We studied space syntax as a reference tool for ABS. Through importing the College of Design Architecture Art and Planning (DAAP) building floor plan into space syntax analysis tool, we produced heat map to represent accessibility and spatial integration. Warmer colors represent higher spatial integration values. We computed the integration value of each cell by using the analysis tools in space syntax and visualized the values with colors. The qualitative values extracted from the space syntax analysis are imported into Grasshopper for further computing. In order to convert the space syntax results into a heat map representation, we created a data processing method to expand the color values automatically from paths to zones. It became obvious that even though space syntax provided a fast way to visualize interactions between agents and environment, however it cannot simulate the interactions among agents such as complex social behavior.
We also researched several other commercial agent-based tools in the entertainment industry. Mass animation tool has been widely used to simulate the behavior of crowds, where the agents’ movements are computed based on the interaction among themselves, as well as the interaction with the environment. We explored A* pathfinding an algorithm used to create the cognitive agents, which can populate a spatial model and navigate through a “cell”-based map. Different from the “reactive” agent in Reynolds’ flock simulation, these cognitive agents have their artificial intelligence (AI). The agents have the ability to respond to the changing environment and other agents’ movement in real time and adjust their behavioral parameters. The AI agents can make decisions while evaluating the results generated in a real-time environment.

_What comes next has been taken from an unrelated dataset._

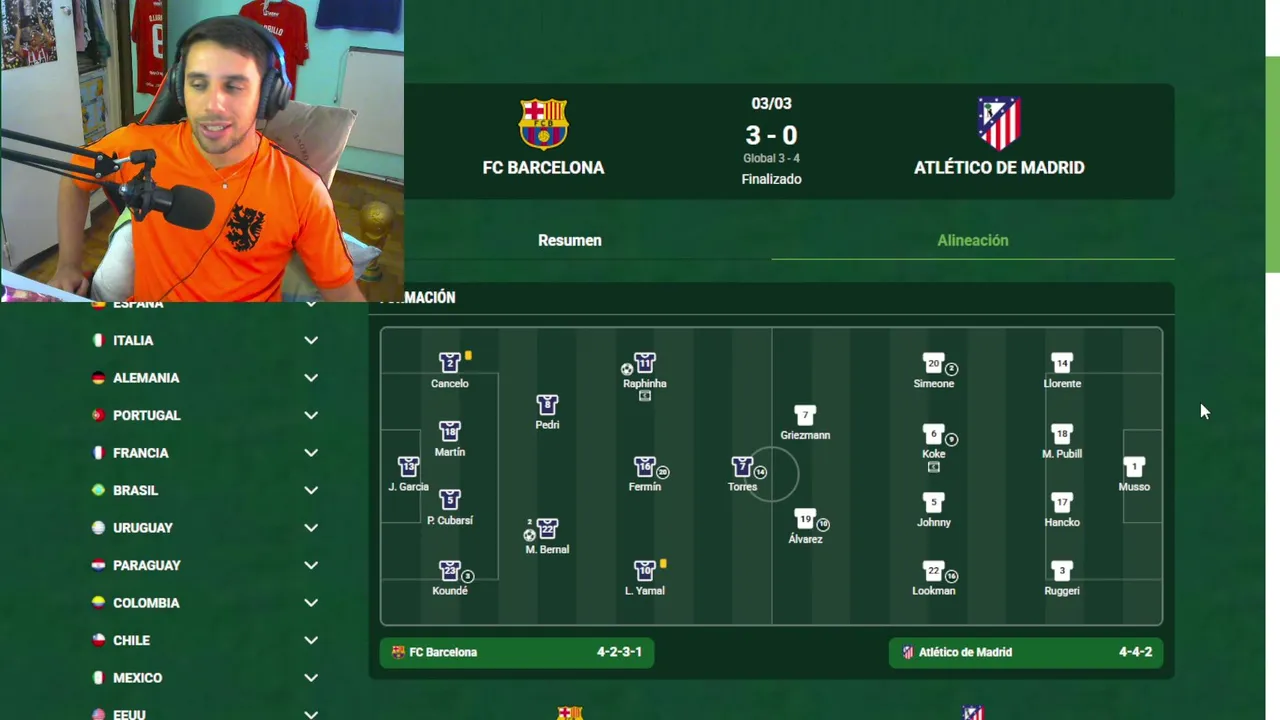Select Pedri's number 8 shirt icon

2 ABS for Crowd Simulation
2.1 Path Visualization
With ABS, the autonomous “action” of each agent lies within modifying its movement based on the repulsion or attraction to neighboring agents, as well as the environment itself. Over a period, a crowd behavior is automatically formed as agents stop and remain equilibrium.
3 Urban Design Projects with Agent-based Simulation
3.1 Pengcheng Square, Xuzhou, China
Pengcheng Square is a proposed urban design project in Xuzhou, China. Designed by Beijing Jiaotong University, the goal is to create a mixed-use urban cluster, which includes residential, commercial, cultural, and public spaces. The existing subway system is integrated with the new proposed program to form a new urban center. Researchers from the University of Cincinnati and Beijing Jiaotong University collected the existing and projected pedestrian flow, in order to generate various scenarios for crowd simulation. A complex crowd movement pattern emerged based on the microscale interactions among agents. Multiple paths and crowd movement automatically adopted a set of rules based on both bottom-up movements, as well as the top-down planning methods.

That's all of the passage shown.